**Data supplied:**
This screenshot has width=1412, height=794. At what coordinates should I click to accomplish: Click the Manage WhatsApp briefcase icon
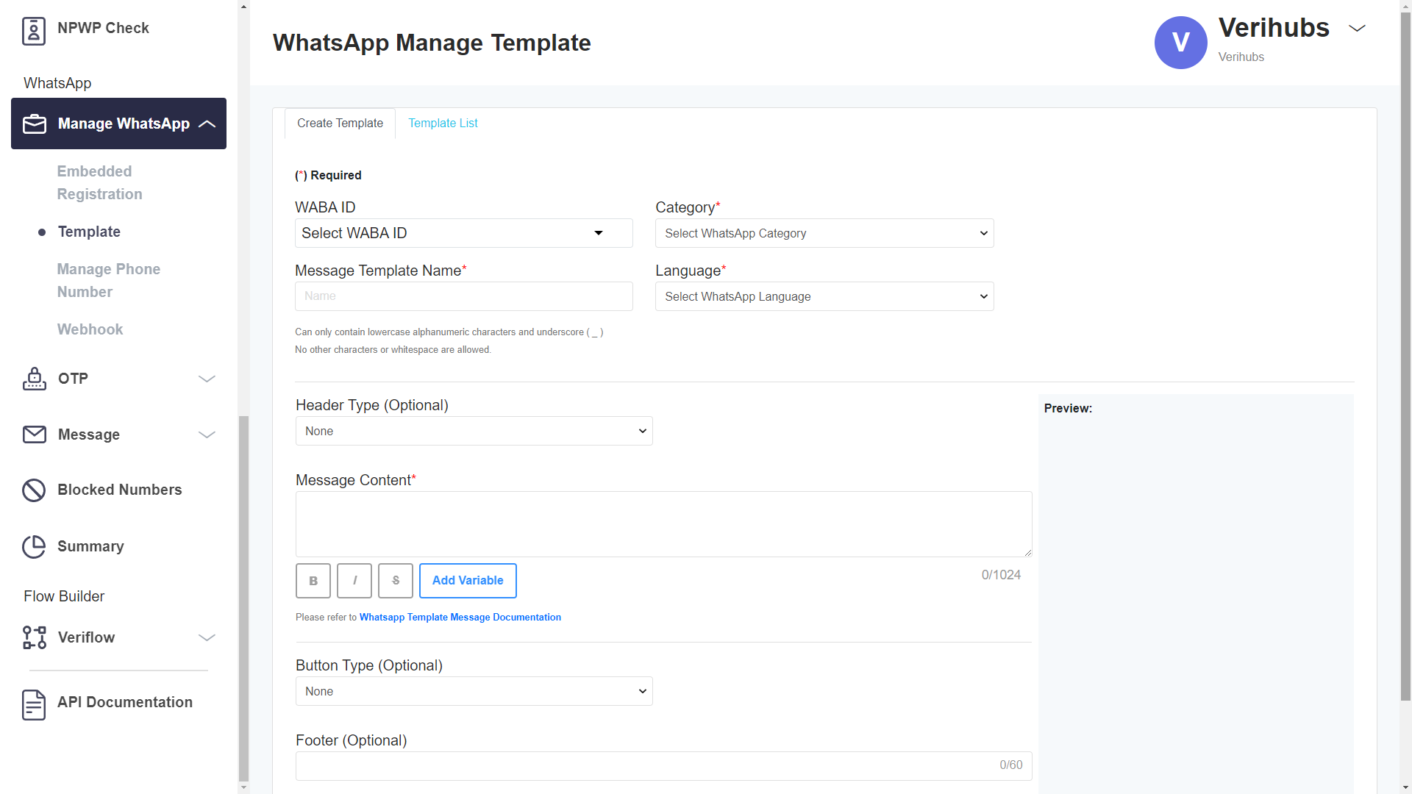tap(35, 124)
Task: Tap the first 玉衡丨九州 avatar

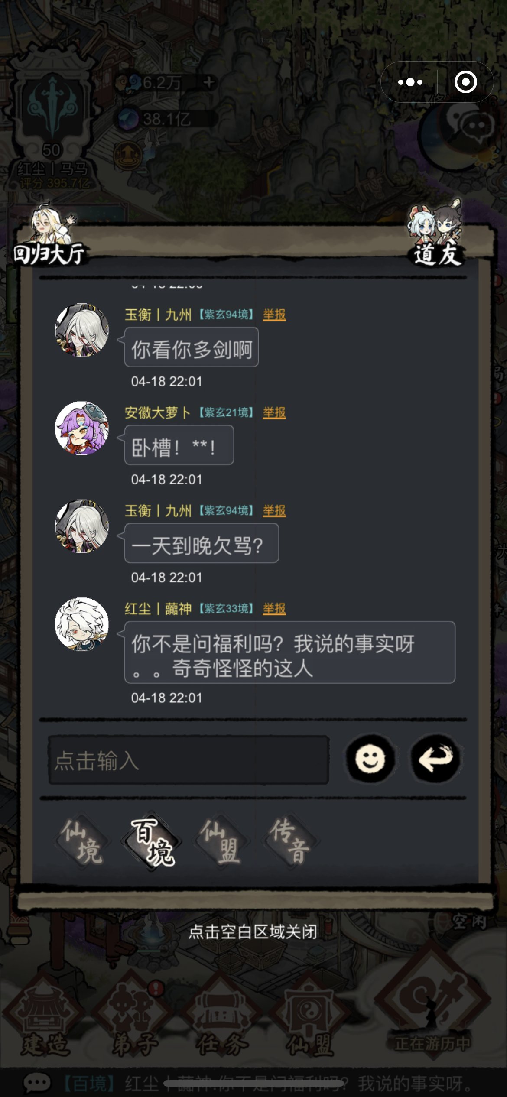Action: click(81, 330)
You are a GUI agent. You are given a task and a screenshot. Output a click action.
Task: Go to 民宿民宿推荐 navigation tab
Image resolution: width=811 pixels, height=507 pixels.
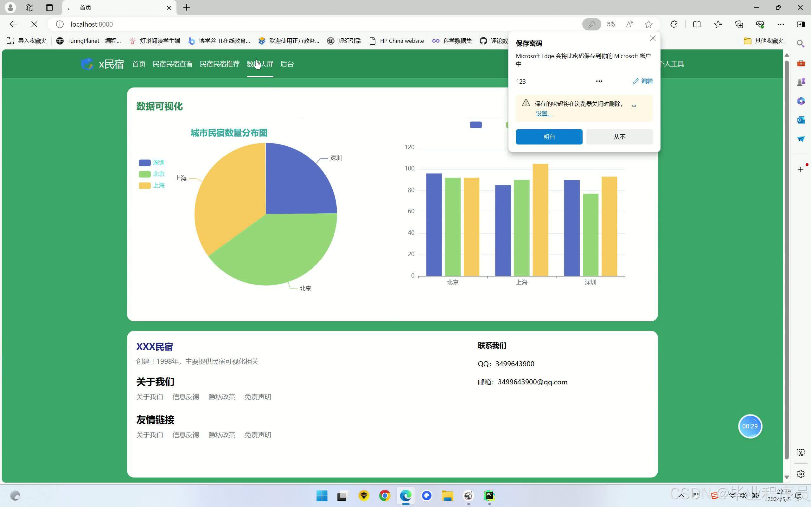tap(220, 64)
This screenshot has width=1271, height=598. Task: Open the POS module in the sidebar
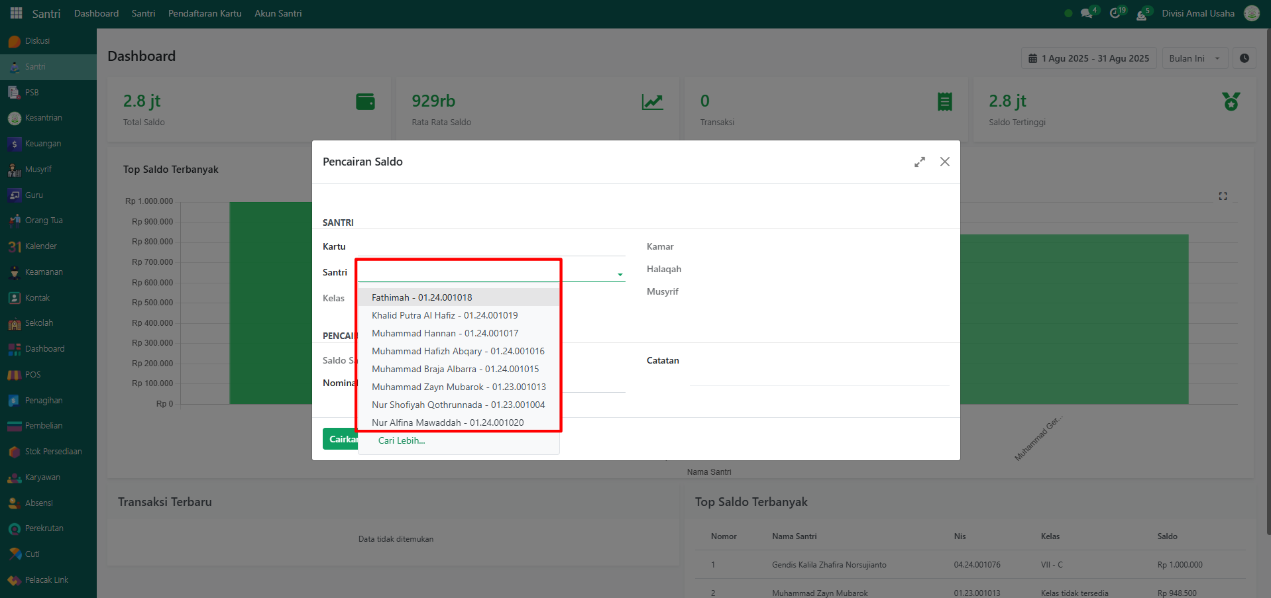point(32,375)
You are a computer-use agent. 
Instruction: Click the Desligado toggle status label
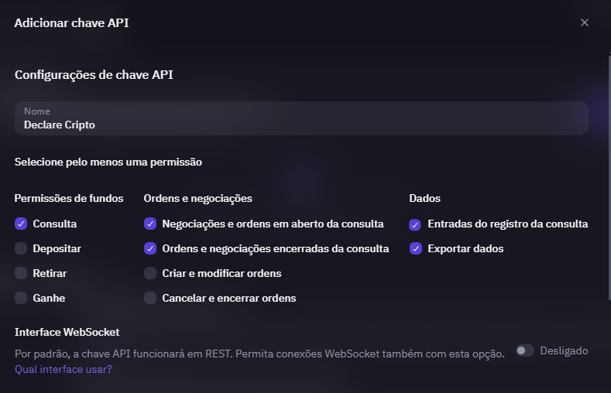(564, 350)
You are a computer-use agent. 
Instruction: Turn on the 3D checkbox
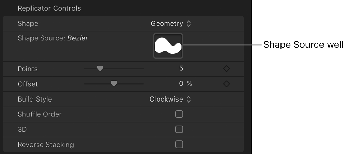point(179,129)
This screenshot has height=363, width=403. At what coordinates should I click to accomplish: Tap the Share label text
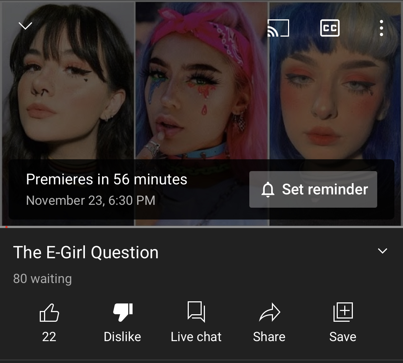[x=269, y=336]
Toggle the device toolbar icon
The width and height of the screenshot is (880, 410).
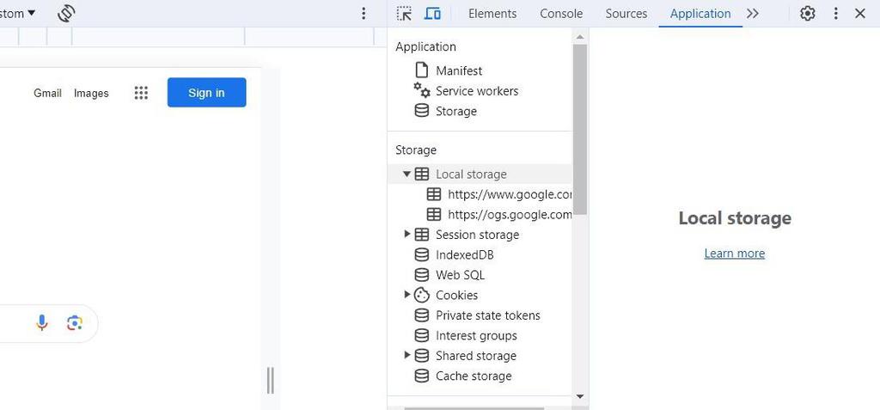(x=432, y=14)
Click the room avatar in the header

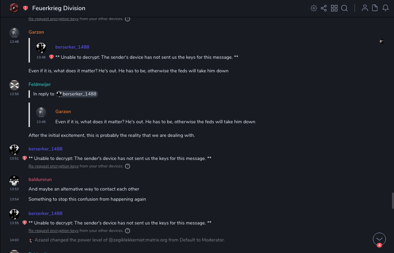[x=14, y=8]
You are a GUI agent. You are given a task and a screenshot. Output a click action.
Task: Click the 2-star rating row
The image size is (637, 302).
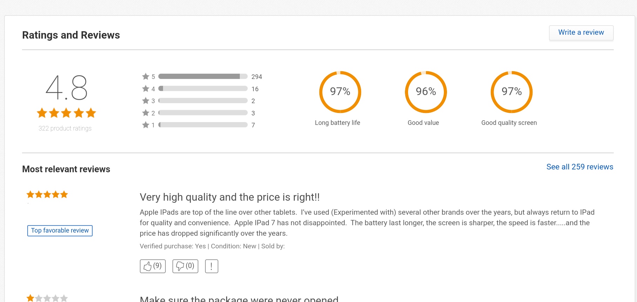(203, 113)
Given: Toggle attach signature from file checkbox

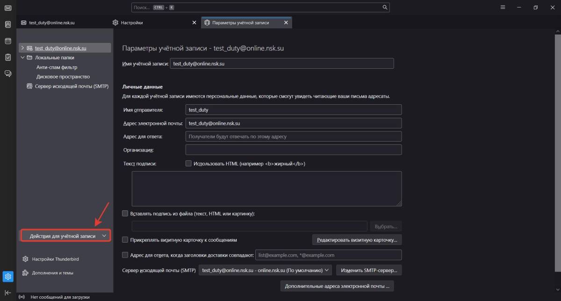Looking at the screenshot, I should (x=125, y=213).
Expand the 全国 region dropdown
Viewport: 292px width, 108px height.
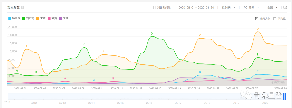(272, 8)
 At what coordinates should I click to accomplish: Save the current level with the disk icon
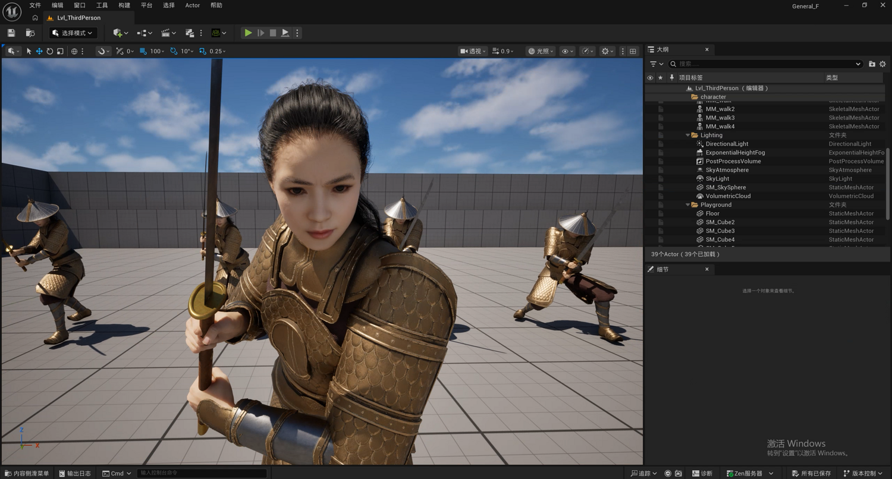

**Objective:** Reproduce every line of the records above word for word, leaving out the pictures.

**Task solution:**
This screenshot has width=1412, height=794. At what coordinates should I click to accomplish: Click the Manage WhatsApp briefcase icon
tap(35, 124)
Task: Tap the first 玉衡丨九州 avatar

Action: click(81, 330)
You are a GUI agent. You are given a task and a screenshot. Output a click action.
Task: Go to 民宿民宿推荐 navigation tab
Image resolution: width=811 pixels, height=507 pixels.
tap(220, 64)
This screenshot has width=1271, height=598. Task: Open the POS module in the sidebar
point(32,375)
You are a computer-use agent. 
Instruction: Click the Desligado toggle status label
(564, 350)
You are a computer-use agent. 
Instruction: Turn on the 3D checkbox
point(179,129)
This screenshot has height=363, width=403. At what coordinates should I click to accomplish: Tap the Share label text
[x=269, y=336]
Toggle the device toolbar icon
The width and height of the screenshot is (880, 410).
(x=432, y=14)
Click the room avatar in the header

[x=14, y=8]
You are a GUI agent. You are given a task and a screenshot. Output a click action.
Task: Click the 2-star rating row
The image size is (637, 302).
(203, 113)
Given: Toggle attach signature from file checkbox

Looking at the screenshot, I should (x=125, y=213).
Expand the 全国 region dropdown
Viewport: 292px width, 108px height.
(272, 8)
 At what coordinates should I click to accomplish: Save the current level with the disk icon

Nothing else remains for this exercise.